### Problem details
Say how many lines of the records include the string "filter". Nothing else belongs in the answer.
* * * *
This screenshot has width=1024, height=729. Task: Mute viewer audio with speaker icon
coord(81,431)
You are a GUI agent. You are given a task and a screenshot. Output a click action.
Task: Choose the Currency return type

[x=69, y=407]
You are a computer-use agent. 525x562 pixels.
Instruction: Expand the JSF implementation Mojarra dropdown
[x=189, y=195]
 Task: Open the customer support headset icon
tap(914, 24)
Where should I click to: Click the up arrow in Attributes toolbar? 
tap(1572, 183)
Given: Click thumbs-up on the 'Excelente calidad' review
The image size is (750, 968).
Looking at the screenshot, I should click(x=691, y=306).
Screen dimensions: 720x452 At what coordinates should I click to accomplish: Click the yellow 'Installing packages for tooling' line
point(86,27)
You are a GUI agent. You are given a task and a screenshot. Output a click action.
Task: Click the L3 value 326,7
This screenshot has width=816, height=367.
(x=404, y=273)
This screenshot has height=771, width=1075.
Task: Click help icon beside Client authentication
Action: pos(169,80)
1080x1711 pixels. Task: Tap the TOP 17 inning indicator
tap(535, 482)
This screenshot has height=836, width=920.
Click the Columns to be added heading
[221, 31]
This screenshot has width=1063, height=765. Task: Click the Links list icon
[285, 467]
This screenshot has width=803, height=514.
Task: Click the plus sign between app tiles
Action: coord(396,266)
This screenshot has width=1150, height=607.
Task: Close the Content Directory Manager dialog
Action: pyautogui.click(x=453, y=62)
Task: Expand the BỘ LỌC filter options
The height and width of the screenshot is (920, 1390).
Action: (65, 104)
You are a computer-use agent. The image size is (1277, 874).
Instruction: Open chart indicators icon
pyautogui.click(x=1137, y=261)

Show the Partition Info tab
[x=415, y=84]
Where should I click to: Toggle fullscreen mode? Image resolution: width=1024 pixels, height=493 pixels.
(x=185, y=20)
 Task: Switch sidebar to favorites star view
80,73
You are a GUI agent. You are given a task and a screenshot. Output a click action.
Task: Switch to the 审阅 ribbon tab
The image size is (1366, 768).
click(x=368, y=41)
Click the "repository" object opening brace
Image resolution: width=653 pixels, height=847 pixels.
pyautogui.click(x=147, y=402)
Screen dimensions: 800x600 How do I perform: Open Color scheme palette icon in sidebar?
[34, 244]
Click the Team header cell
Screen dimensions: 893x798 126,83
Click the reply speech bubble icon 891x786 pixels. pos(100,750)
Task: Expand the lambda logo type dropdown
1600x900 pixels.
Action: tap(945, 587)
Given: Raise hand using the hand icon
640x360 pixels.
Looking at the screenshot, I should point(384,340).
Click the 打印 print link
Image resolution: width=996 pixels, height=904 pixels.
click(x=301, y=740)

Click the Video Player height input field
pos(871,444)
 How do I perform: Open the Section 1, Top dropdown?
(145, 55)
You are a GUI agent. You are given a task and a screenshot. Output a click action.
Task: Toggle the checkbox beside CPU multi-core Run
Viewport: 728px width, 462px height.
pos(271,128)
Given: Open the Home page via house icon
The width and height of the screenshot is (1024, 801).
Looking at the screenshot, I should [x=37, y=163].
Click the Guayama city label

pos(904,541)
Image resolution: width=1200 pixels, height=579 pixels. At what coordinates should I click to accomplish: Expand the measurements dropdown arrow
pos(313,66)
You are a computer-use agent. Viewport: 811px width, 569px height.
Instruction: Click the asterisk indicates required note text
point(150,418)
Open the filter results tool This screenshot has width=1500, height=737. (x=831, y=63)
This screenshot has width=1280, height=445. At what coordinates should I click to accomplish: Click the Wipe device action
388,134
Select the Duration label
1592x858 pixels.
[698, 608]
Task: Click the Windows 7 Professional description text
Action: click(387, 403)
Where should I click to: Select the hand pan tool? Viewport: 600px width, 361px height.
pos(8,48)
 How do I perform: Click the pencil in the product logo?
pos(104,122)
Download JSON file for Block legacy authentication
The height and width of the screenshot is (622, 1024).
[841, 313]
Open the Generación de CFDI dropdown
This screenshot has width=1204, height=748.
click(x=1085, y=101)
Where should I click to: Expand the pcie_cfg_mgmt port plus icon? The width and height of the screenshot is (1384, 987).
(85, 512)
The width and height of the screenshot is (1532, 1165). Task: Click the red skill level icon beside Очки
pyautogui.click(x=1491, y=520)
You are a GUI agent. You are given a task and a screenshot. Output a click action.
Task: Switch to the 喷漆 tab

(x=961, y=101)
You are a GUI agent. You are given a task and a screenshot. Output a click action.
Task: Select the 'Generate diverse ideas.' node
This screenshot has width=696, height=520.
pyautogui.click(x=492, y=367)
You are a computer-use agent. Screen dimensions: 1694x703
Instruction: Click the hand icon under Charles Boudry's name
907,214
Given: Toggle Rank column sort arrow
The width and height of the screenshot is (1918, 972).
* * * *
### Answer box
2